^^And now Trump is going to represent America in Poland, at the G20 summit and with President Putin.
I found the size of the survey described in the article below to be substantial, and the findings compelling.
Independent
Voices
Trump kicks off his second foreign tour as president today
Andrew Hammond
Wednesday 5 July 2017 10:21 BST
Source
Excerpts from article:
The latest evidence of the extent of international disdain for Trump is found in
a major report last week from Pew Global Research. Remarkably, this found that around three quarters of the world has little or no confidence in his international leadership and policies. Indeed, in many countries, support for the President is lower than that for Bush in 2004 after the controversial US-led invasion of Iraq.
To be sure, at least
two significant countries – Israel and Russia – have much higher faith in Trump and his international leadership. But these are very much the exceptions in a sea of international negativity toward him from Asia-Pacific to the Americas.
As last week’s Pew data revealed, the spike in anti-US sentiment in many countries for the first time since Bush’s presidency means
Trump now has potential to become the least popular ever US president overseas in modern history. And this could undercut much of the work that Barack Obama undertook to turn around the climate of perception about the country in the last eight years.
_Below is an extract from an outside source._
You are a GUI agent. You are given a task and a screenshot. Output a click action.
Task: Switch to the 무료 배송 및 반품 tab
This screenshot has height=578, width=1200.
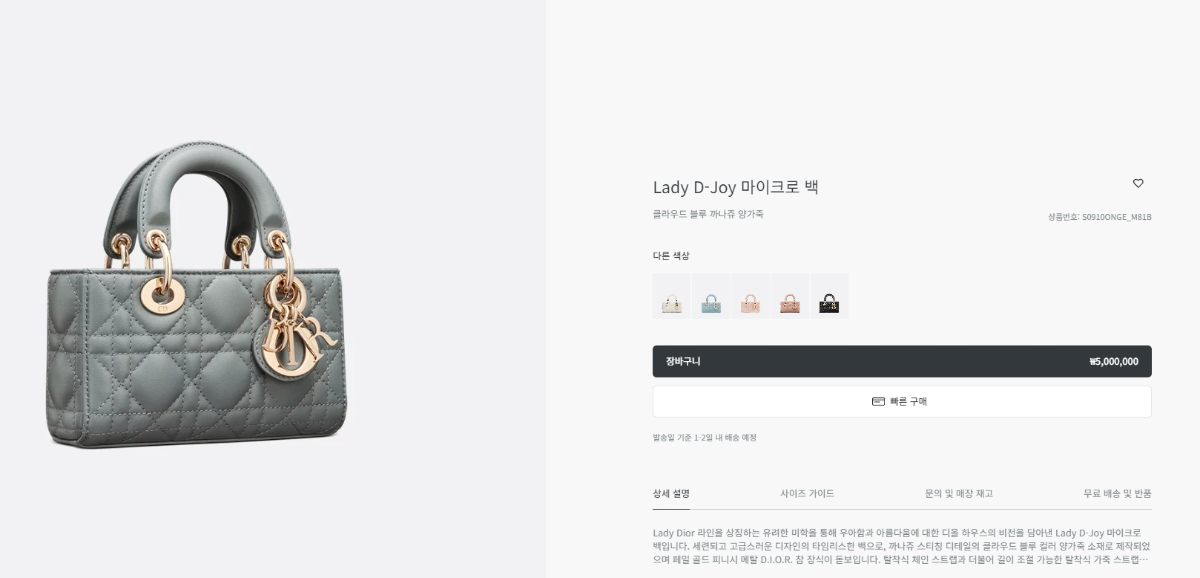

Coming into office in 2009, Obama confronted a situation in which anti-US sentiment was at about its highest levels since at least the Vietnam War. The key factor driving this was the international unpopularity of the Bush administration’s foreign policies in the so-called “war on terror".
The Obama team did much to reverse these public opinion patterns. And according to one research study, by Anholt-GfK Roper Nation Brands Index, which uses the same tools that consultants use to value corporate brands,
the “Obama effect” was estimated to have raised the value of “Brand America” by $2.1 trillion in the first year of his presidency alone.
This reflected the substantial increase in foreigners regarding the United States as the most admired country in the world again following the Bush presidency. And this turnaround in fortunes was not only been welcomed in Washington but also in corporate America, following concerns during the Bush years that US-headquartered multinationals were becoming a focus for a commercial backlash because of anti-Americanism.
Indeed, it is crystal clear that
much of the world still wishes that Hillary Clinton was elected last November. Although she lost last year’s US election, she was the stand-out winner in last year’s poll of nearly 50,000 people in 45 countries, covering 75 per cent of the world, by WIN/ Gallup International Association. The survey found that the public in all but one country (Russia) wanted Clinton to win over Trump.
And the WIN/Gallup poll results were very similar to that by Handelsblatt last year that was taken with some 20,000 people in the G20.
Once again, Russia was the only state where Trump bested Clinton.